2. Regular practice and feedback is important.
The educational literature stresses the value of regular practice and feedback (or even regular practice without feedback). I use the problem method in all of my classes because of that. It forces students to apply the materials on a daily basis, with in-class feedback from me. Seeing how much more students learn in my Accounting course, with its regular assignments and feedback, just reinforces that point.
3. If there’s an ambiguity in anything, at least one student will find it.
I didn’t really learn this lesson teaching the online course. It’s obvious every time I grade an exam. No matter how good the casebook, no matter how careful I am in class, some students will manage to misinterpret something. Law students are experts at finding ambiguity. This shouldn’t surprise us; it’s one of the things we teach them to do. The problem is often not due to a failure to read or listen, but a single-minded focus on some isolated statement taken out of context.
In a course like Accounting that has weekly assignments, I don’t have to wait until the final exam to see those misunderstandings, and I can correct them before they do too much damage. But seeing misunderstandings like this on a weekly basis has also made me much more careful in my other classes, more aware of possible ambiguities in the readings and what I say. I would rather over-explain than risk a semester-long misunderstanding.
4. Oral communication is better than written communication, especially for criticism.
In an online course, I’m forced to communicate with my students almost exclusively in writing. Writing, unlike direct, oral communication, is very bad at conveying nuance or sentiment. That difference is especially important when my communication is primarily critical, correcting and evaluating student work.

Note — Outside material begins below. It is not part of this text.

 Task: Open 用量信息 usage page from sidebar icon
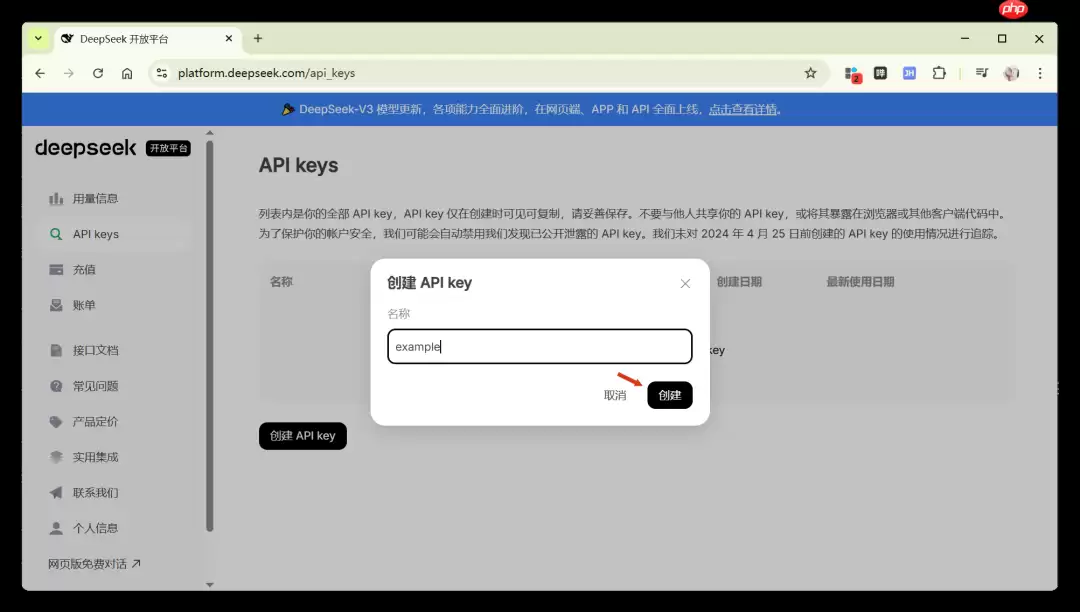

Students, like most of us (including me), are sensitive to criticism. And, unless one is very careful, they tend to see critical comments as more negative and personal than they are intended to be. As I’m not a particularly careful person when it comes to criticism or anything else (the word “blunderbuss” is relevant), this is problematic.
In person, my true intent comes through more easily. I recently heard, second-hand, a comment from a student who had taken Accounting and was now in one of my in-person classes. He reportedly said, “I thought Professor Bradford was really mean after Accounting, but I like him in this course.”